One of the most challenging and, at the same time, entertaining task I was assigned to lately was to implement a functionality for a full-flash website (developed in Flex) that allowed it to communicate with Facebook and have it change the user’s status automatically.
Facebook is a huge social network and a wonderfully designed application. And, as many other large web apps, it supplies us with their very-own API – which is great. It allows us access to their huge collection of users and provides us with great opportunities for extension.
Facebook is evolving, and so is the code that allows us to communicate with it. The documentation, however, is very poor and part of it is outdated. Most of the AS3 samples provided on their website no longer work (shame on you, Adobe) and the methods lack description in the reference.The PHP code comes with no documentation what-so-ever.

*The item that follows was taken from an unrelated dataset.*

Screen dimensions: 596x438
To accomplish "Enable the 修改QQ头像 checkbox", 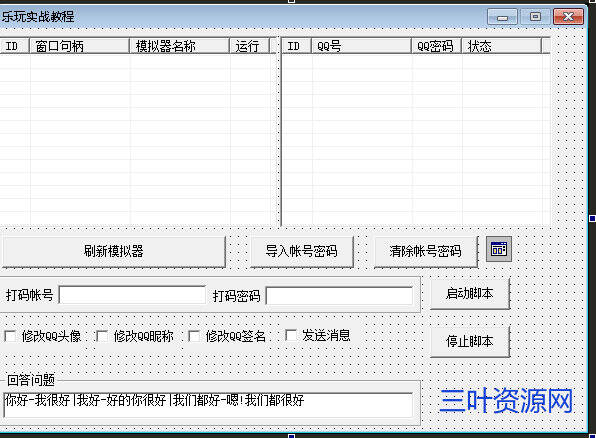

I began the implementation but got stopped early in my tracks – the popup window for the Facebook login wouldn’t pop. FB.Connect.requireSession() was working well when called from an onclick handler but did nothing when it was executed by my AS3 code. Very frustrating: no errors, no messages, nothing.
So the digging began, and the deeper I went, the more fascinated I was by the wonderful design and quality of their code. I managed to track down the problem – requireSession() would halt if it wasn’t called from within a click handler, thus enforcing direct user interaction with the website.
FBIntern.Utility.get_isInUserActionCallstack() was responsible for this, so the easy way around it was a simple overwrite* – and voila!
All in all, though, it was a wonderful experience!